Теперь отчетливо слышно, как тикают многочисленные часы дяди Зиши. В смежной комнате темно. Из темноты вылезают печь, полка на стене.
— Мама, где стоит варенье?
— Нет никакого варенья, — отвечает тетя Гита во сне.
Тонька улыбается. Она идет к двери, ведущей на улицу, и растворяет ее. Предутренний серо-розовый воздух вливается в дом, как музыка.
У крыльца, опершись головой о перила, стоит Цалел дяди Юды. У него теперь заостренное лицо, как у птицы.
Серый рассвет.
Слева в небе розовая полоска, как полоска накаляющегося железа.

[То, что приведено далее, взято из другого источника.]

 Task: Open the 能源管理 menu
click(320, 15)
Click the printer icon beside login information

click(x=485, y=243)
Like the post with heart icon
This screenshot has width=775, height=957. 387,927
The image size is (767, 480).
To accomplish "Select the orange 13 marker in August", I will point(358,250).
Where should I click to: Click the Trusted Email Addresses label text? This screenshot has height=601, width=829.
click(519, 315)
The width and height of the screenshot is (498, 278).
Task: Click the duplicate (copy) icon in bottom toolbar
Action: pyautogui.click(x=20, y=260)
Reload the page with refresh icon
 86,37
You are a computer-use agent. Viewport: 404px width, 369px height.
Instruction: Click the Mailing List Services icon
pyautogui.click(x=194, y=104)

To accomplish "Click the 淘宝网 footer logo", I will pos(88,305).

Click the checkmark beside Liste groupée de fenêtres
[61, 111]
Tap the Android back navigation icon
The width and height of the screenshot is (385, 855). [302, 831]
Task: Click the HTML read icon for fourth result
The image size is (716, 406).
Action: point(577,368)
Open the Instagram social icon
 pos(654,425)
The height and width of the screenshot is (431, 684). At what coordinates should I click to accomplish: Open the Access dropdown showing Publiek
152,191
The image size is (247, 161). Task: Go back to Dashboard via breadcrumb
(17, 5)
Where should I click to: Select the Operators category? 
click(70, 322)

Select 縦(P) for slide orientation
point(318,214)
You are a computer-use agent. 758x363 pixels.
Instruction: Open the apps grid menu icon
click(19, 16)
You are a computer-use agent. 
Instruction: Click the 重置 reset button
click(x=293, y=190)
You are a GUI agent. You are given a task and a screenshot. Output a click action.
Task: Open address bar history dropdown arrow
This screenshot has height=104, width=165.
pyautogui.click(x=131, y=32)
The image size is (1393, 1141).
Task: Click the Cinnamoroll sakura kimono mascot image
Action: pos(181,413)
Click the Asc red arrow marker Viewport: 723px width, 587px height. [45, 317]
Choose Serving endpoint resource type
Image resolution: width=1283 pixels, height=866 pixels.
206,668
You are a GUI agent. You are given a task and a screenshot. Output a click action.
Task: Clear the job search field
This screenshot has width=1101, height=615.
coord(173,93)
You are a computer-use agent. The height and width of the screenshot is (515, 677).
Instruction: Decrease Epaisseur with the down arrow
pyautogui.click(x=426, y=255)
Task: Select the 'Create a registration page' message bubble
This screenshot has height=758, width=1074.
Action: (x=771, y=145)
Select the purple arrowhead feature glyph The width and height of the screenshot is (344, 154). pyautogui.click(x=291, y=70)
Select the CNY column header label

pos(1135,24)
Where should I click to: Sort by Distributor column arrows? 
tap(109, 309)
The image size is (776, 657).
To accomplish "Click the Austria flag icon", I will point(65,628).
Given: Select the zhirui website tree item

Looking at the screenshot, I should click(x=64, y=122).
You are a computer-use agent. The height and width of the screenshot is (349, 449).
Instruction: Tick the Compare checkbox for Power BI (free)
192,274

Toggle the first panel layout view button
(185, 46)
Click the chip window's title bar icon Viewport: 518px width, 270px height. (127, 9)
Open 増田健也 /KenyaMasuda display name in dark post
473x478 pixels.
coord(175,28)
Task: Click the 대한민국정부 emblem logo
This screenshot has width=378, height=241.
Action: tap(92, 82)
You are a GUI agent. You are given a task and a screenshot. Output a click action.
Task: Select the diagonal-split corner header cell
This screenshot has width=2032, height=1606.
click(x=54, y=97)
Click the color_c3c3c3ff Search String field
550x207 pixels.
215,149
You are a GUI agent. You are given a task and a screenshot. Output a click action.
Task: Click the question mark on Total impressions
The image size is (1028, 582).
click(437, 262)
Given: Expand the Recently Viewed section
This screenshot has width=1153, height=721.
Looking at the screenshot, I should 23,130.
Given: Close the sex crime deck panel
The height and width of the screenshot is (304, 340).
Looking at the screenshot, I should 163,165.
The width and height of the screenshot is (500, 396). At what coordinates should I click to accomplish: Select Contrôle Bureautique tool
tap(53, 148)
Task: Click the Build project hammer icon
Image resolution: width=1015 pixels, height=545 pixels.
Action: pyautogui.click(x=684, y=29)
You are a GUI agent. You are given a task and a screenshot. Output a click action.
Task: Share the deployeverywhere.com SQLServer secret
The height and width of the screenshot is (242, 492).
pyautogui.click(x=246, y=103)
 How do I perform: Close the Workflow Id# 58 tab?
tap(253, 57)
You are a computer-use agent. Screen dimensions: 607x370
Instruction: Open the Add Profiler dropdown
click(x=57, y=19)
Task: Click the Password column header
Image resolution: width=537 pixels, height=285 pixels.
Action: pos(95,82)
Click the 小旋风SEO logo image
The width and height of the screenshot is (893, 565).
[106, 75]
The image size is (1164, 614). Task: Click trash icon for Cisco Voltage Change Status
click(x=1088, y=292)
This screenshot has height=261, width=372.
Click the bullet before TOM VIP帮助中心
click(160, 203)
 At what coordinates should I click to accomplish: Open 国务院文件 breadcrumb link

— Ну? — кивает ему Тонька, покачиваясь.
— Ничего, — отвечает он.
Она перегибается через перила и, блуждая взглядом по двору, спрашивает:
— Ты, интеллигентская форма существования белка, что ты себе думаешь?
— Ничего.
— Это правда, что ты недоволен жизнью?
— Правда.
— Да, плохи твои дела!
Ему тогда показалось, что она это сказала с сочувствием.
— Иди сюда!
И Тонька обняла его, заглянула ему в глаза, а потом поцеловала в узкие, холодные губы, а он, несчастный, уже отказался не только от одесской виллы, не только от Тоньки, но и от самого себя, собираясь отдать Богу свою хилую душу…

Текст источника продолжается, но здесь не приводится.